Stored data entries:
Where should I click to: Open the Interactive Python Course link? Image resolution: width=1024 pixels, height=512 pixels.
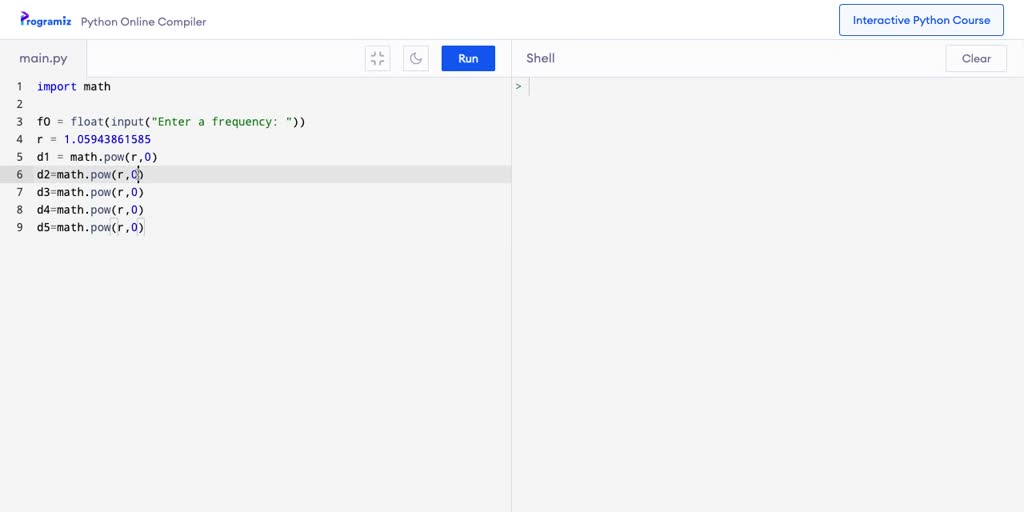[921, 20]
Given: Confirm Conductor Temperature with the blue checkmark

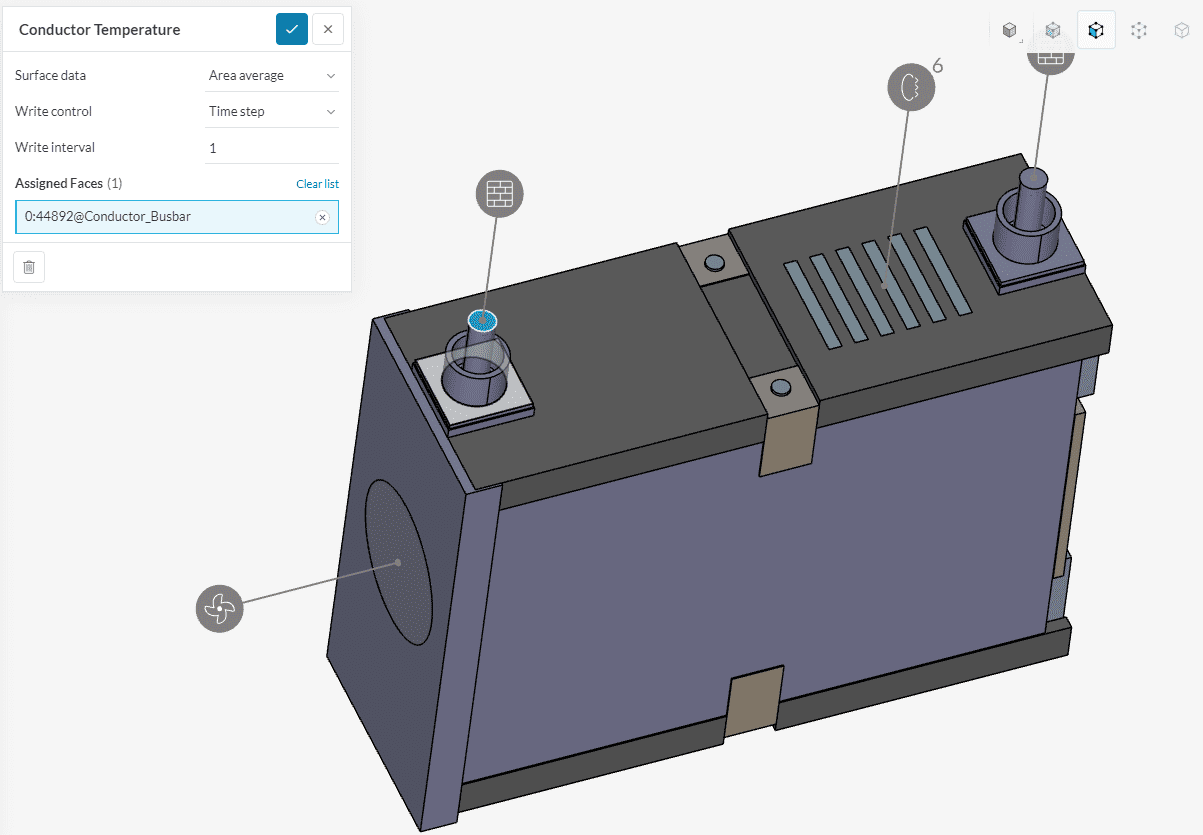Looking at the screenshot, I should pyautogui.click(x=291, y=29).
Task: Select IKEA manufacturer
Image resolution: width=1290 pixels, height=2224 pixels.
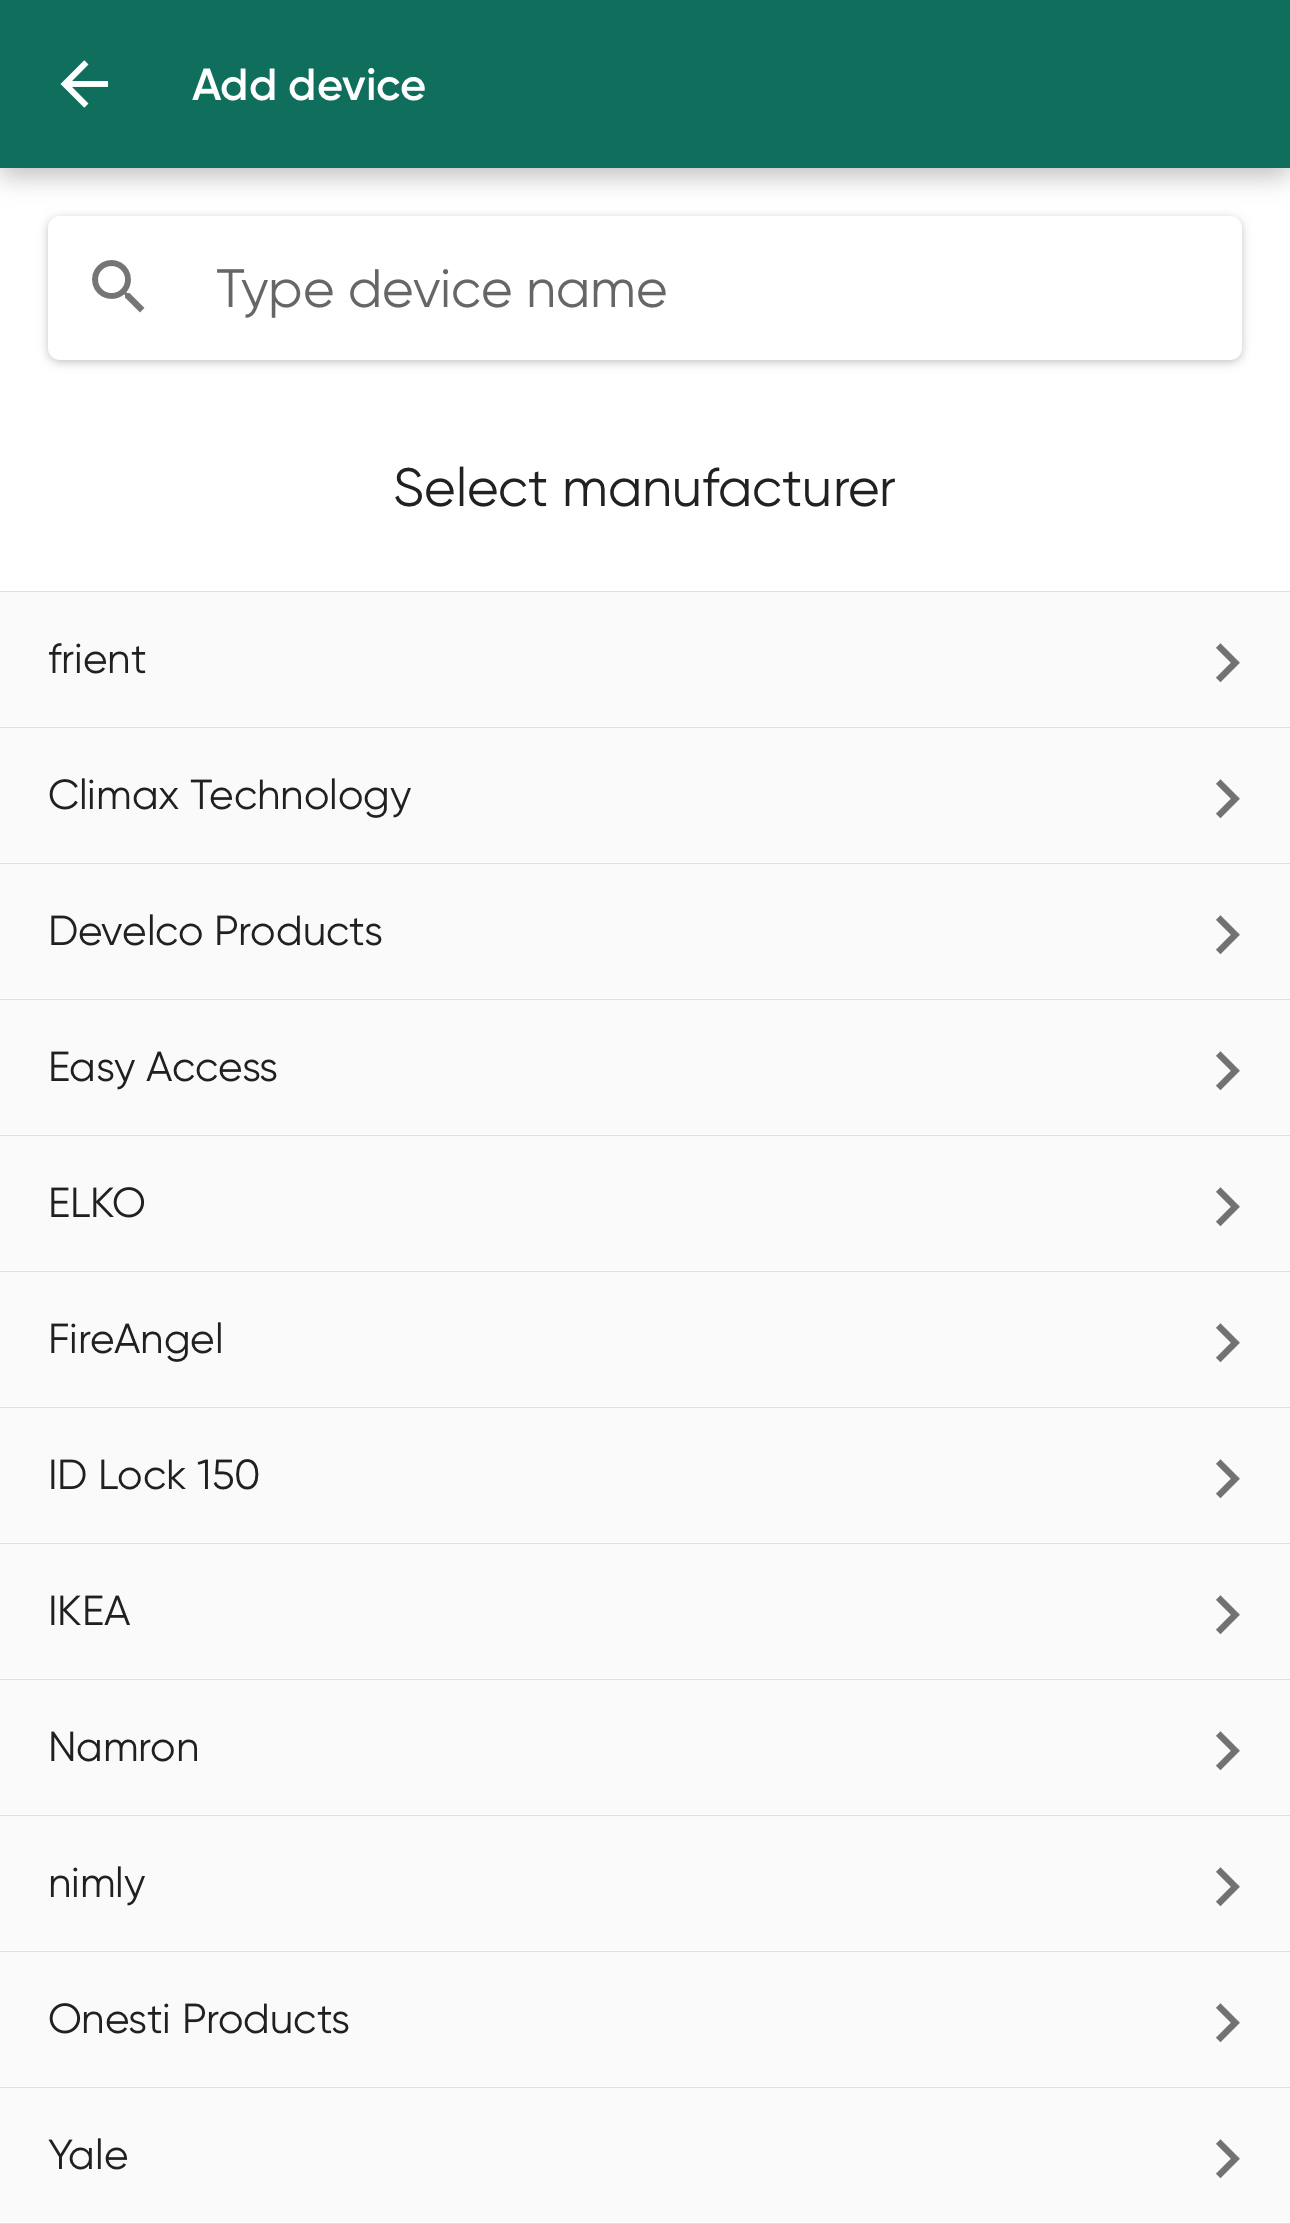Action: [x=645, y=1612]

● **What you are asked to do**: Give the records again exactly, minus the pictures.

● **Exercise output**:
Where should I click to: Open the Interactive Python Course link? Image resolution: width=1024 pixels, height=512 pixels.
[921, 20]
Given: Confirm Conductor Temperature with the blue checkmark

Looking at the screenshot, I should pyautogui.click(x=291, y=29).
Task: Select IKEA manufacturer
Image resolution: width=1290 pixels, height=2224 pixels.
Action: [x=645, y=1612]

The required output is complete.